Vereinigung kritisiert Politik der Regierung: Statt der Obdachlosigkeit werden die Obdachlosen bekämpft

Mit dem Ende der „Wanteraktioun“ stehen Hunderte Menschen ohne Dach da. Die Vereinigung „Solidaritéit mat den Heescherten“ übt scharfe Kritik an der Politik der Regierung und fordert konkrete Maßnahmen gegen die wachsende Obdachlosigkeit in Luxemburg.
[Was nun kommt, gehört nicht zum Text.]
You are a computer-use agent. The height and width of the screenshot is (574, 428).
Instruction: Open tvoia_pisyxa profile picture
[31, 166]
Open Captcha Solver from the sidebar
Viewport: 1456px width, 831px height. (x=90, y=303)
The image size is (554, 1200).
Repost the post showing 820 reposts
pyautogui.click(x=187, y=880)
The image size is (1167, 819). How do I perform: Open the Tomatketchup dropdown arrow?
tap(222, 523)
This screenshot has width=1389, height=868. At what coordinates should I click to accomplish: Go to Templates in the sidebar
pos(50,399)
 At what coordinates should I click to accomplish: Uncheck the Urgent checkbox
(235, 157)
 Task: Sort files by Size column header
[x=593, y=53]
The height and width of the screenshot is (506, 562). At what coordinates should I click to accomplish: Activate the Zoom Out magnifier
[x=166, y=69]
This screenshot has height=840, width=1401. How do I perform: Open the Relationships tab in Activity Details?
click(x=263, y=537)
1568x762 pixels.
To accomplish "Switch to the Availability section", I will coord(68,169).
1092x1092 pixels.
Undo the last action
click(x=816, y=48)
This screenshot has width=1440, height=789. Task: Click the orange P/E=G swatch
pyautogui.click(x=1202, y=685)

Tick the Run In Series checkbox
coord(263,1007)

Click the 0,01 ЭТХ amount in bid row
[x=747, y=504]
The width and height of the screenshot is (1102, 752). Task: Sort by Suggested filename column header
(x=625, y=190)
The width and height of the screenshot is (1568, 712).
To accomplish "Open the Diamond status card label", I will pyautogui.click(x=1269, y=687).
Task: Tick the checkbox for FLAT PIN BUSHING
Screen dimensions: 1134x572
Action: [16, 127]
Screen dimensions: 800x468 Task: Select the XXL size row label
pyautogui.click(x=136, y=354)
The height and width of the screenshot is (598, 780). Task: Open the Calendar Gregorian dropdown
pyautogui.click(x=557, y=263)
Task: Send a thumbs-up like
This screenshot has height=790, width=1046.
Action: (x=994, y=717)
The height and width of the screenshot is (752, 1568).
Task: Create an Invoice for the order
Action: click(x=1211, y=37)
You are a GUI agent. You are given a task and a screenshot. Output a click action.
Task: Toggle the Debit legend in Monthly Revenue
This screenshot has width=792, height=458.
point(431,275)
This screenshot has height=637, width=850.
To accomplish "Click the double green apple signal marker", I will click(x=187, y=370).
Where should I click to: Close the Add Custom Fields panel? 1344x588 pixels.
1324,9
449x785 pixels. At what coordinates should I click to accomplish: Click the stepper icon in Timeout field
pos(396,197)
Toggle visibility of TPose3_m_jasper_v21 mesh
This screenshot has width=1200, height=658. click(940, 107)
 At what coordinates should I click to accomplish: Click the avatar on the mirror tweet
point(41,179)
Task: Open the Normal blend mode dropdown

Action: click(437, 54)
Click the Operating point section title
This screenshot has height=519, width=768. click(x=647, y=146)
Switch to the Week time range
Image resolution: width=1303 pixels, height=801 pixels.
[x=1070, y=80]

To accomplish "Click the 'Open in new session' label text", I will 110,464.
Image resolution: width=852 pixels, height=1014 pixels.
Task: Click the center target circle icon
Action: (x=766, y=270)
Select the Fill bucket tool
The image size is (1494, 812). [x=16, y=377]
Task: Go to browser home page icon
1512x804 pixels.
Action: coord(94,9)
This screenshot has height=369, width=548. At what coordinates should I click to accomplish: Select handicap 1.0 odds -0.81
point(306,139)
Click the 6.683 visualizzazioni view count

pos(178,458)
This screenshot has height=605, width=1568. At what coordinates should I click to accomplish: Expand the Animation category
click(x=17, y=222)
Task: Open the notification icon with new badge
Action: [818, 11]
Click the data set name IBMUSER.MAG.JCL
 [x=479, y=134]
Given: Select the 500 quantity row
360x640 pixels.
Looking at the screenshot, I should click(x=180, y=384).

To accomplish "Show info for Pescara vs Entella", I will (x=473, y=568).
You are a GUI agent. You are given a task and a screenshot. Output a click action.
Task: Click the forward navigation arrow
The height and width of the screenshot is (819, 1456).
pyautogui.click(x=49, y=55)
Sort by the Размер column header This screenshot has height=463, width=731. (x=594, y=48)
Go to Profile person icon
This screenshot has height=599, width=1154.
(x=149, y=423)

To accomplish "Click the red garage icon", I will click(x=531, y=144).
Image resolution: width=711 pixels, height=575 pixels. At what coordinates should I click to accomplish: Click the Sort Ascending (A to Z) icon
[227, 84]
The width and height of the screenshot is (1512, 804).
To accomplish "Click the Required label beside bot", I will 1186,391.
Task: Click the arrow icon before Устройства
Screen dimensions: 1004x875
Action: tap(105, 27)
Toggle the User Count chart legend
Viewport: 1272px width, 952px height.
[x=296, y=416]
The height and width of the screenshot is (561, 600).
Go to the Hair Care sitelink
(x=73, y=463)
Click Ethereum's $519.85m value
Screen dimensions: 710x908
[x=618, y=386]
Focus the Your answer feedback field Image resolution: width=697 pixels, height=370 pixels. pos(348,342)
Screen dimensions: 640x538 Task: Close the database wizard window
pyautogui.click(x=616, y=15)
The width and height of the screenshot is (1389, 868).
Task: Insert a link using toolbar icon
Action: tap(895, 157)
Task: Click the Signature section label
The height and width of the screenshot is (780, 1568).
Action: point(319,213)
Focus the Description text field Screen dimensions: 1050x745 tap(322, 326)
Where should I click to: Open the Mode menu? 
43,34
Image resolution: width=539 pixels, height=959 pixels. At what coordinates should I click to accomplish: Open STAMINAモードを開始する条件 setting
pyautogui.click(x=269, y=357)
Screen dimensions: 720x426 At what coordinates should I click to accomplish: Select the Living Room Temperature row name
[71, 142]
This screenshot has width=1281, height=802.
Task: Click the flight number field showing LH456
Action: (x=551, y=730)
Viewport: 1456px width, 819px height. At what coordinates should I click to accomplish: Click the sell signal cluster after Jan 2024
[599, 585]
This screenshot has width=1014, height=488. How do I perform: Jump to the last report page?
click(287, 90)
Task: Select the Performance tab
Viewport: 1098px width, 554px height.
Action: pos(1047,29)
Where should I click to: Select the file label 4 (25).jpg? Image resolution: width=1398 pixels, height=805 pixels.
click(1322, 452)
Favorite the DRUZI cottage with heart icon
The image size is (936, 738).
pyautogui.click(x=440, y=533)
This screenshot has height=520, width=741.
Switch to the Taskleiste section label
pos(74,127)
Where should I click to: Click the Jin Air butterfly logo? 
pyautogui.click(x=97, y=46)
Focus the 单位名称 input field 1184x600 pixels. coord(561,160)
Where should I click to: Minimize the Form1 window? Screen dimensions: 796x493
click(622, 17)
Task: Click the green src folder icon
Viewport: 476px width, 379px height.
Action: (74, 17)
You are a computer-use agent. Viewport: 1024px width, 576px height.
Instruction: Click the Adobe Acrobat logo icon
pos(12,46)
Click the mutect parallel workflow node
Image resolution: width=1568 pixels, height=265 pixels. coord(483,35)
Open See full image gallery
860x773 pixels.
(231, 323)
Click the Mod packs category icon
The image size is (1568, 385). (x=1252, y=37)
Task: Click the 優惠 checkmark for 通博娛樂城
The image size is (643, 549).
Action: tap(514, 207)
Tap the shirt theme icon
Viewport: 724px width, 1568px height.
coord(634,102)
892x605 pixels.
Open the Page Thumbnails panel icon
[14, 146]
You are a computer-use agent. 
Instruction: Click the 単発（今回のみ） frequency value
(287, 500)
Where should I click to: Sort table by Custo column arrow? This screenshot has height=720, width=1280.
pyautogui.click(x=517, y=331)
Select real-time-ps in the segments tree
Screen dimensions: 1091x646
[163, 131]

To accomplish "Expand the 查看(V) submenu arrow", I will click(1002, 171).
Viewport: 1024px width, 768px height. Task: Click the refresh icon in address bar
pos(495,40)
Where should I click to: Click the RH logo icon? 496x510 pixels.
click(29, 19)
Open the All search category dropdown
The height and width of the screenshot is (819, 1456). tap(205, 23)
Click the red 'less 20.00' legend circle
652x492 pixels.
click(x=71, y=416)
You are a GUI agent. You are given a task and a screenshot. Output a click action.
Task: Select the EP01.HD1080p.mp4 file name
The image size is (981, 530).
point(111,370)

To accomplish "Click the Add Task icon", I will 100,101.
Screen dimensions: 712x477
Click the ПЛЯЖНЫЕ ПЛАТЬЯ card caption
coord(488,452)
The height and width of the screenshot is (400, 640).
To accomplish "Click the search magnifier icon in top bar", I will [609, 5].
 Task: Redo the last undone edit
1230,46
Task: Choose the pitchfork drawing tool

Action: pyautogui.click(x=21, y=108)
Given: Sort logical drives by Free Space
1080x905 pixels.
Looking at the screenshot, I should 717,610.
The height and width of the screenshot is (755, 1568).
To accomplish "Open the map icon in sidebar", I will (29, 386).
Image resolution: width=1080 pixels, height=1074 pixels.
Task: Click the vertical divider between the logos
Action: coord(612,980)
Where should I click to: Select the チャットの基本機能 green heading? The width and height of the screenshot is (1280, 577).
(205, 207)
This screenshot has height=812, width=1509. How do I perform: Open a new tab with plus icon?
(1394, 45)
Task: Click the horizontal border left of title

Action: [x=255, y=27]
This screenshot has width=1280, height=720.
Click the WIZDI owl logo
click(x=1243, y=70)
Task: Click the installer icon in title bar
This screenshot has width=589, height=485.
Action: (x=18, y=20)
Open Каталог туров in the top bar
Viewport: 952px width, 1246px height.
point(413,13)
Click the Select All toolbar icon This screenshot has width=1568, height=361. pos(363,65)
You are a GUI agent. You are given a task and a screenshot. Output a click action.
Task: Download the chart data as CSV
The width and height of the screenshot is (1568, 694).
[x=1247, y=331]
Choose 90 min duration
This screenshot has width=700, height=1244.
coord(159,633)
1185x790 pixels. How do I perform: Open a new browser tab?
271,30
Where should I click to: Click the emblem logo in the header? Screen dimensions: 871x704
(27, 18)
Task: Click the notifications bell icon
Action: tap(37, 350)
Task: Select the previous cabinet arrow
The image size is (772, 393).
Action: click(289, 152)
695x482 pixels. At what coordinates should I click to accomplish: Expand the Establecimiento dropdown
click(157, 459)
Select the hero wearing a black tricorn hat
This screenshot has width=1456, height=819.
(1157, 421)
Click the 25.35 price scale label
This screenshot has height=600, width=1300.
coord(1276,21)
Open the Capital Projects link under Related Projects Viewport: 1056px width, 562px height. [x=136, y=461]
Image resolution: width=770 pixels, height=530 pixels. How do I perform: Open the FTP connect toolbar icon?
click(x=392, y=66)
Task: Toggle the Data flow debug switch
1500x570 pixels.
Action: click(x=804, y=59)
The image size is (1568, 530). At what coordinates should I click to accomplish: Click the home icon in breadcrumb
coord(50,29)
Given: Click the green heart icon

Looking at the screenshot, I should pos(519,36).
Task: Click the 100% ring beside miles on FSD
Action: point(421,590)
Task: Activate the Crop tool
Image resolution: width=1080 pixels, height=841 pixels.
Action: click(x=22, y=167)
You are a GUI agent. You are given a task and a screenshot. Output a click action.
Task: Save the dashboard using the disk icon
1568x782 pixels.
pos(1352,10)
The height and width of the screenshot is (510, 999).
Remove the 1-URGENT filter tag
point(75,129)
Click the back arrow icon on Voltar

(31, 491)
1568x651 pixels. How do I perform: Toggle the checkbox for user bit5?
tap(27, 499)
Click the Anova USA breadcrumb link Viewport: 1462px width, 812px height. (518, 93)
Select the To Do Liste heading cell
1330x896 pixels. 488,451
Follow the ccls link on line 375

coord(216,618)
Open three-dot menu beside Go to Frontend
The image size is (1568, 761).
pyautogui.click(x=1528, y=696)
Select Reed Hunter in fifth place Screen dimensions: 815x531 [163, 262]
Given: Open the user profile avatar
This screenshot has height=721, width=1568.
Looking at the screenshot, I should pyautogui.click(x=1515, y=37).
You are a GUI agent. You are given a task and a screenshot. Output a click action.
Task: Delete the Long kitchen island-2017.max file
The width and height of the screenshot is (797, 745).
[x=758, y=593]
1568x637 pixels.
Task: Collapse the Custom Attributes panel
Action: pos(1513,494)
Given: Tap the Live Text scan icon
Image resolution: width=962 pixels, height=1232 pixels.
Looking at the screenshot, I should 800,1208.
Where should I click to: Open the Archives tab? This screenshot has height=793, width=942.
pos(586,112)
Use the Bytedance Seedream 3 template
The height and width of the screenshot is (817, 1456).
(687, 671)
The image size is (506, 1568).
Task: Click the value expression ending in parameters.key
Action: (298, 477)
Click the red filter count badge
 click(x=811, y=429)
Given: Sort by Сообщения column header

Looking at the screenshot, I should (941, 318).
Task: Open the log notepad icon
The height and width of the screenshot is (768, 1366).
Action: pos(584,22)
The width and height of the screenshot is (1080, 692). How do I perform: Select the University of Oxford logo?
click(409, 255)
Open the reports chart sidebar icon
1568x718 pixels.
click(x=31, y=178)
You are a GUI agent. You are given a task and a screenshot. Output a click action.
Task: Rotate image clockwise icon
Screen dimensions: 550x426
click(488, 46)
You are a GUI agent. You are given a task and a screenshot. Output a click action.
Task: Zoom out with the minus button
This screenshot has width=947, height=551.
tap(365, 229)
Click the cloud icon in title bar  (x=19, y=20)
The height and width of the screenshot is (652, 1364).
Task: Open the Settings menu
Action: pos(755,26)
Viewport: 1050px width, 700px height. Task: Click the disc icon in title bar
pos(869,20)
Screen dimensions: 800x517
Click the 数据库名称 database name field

Nach dem Ende der diesjährigen „Wanteraktioun“ haben mehr als 300 Menschen kein Dach mehr zum Schlafen über dem Kopf

Nach dem Ende der diesjährigen „Wanteraktioun“ haben mehr als 300 Menschen kein Dach mehr zum Schlafen über dem Kopf Foto: Editpress/Didier Sylvestre

Mit der Schließung der „Wanteraktioun“ am 15. April stehen rund 300 Menschen in Luxemburg wieder auf der Straße. Die saisonale Notunterkunft bot während der Wintermonate einen Schutzraum für Menschen ohne Dach über dem Kopf – doch mit dem Frühling endet allem Anschein nach auch das politische Interesse. „Dies ist ein Paradebeispiel für das Fehlen einer Politik zur Prävention von Obdachlosigkeit in Luxemburg“, kritisiert die Vereinigung „Solidaritéit mat den Heescherten“ am Donnerstag in einem Presseschreiben.